What do these "grown-up kids" do at their parents' nests? They make sure that their mother has plenty of food when she's warming the eggs that will hatch their new siblings. Later, the older birds ensure that the baby crows have plenty to eat, too.
"Some feed [the babies] more than the parents [do]," says Dr. McGowan. "They take turns watching out for predators or for trouble. They guard each other, and do all the sorts of things that a parent would do." As the babies mature, often they follow their beloved older siblings around.
If you spotted a piece of candy behind the sofa, would you leave it there? Or would you roll up a magazine and use it to try to pull the candy toward you?
Some crows also create tools to grab the things they want, usually food.
New Caledonian crows make tools out of the twigs and the long, prickly edges of the leaves of the tropical pandanus tree, says New Zealander Gavin Hunt. He studies these crows, which live on islands between Australia and Fiji.
Dr. Hunt has discovered that New Caledonian crows have three different designs for tools. They also make two kinds of stick tools - hooked and not hooked.
One crow's tools are very much like another's. That's why Hunt believes young crows learn toolmaking techniques from other crows.
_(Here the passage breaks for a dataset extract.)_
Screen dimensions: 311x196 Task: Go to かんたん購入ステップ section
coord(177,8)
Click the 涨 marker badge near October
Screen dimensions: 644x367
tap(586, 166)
He theorizes that the birds must communicate among themselves to share tool design information.
"We [usually] only see this level of tool skill in humans," says Hunt. "New Caledonian crows teach us that in many ways other animals are not so different from us, and we should respect them for their differences and similarities."
Nicholas S. Thompson, psychology professor at Clark University in Worcester, Mass., has studied crow communication for nearly 40 years. He has written that each crow's caws identify that individual bird. That allows other crows to keep track of how many crows are nearby - and which crows they are.
In his book, "Listen to the Crows," Laurence Pringle explains how crows identify themselves. They can make long or short sounds, a certain number of sounds at one time, and pause in between sounds. "The pattern [of caws] is like a name, but a crow doesn't have to keep the same 'name' forever," he writes. "Or maybe they each have a few favorite patterns and switch when crows of similar patterns are nearby."
He adds that a slow, unhurried caw means "Everything's fine." But a few quick caws spell "Danger!"
Crows do more than just caw, though. Dr. Thompson writes about their "incredibly complex vocalizations, ranging from yips and coos to growls, rattles, and sniggers." Some of these sounds appear not to be reactions to immediate events. He theorizes that crows may "talk" about things that happened in other locations or at other times.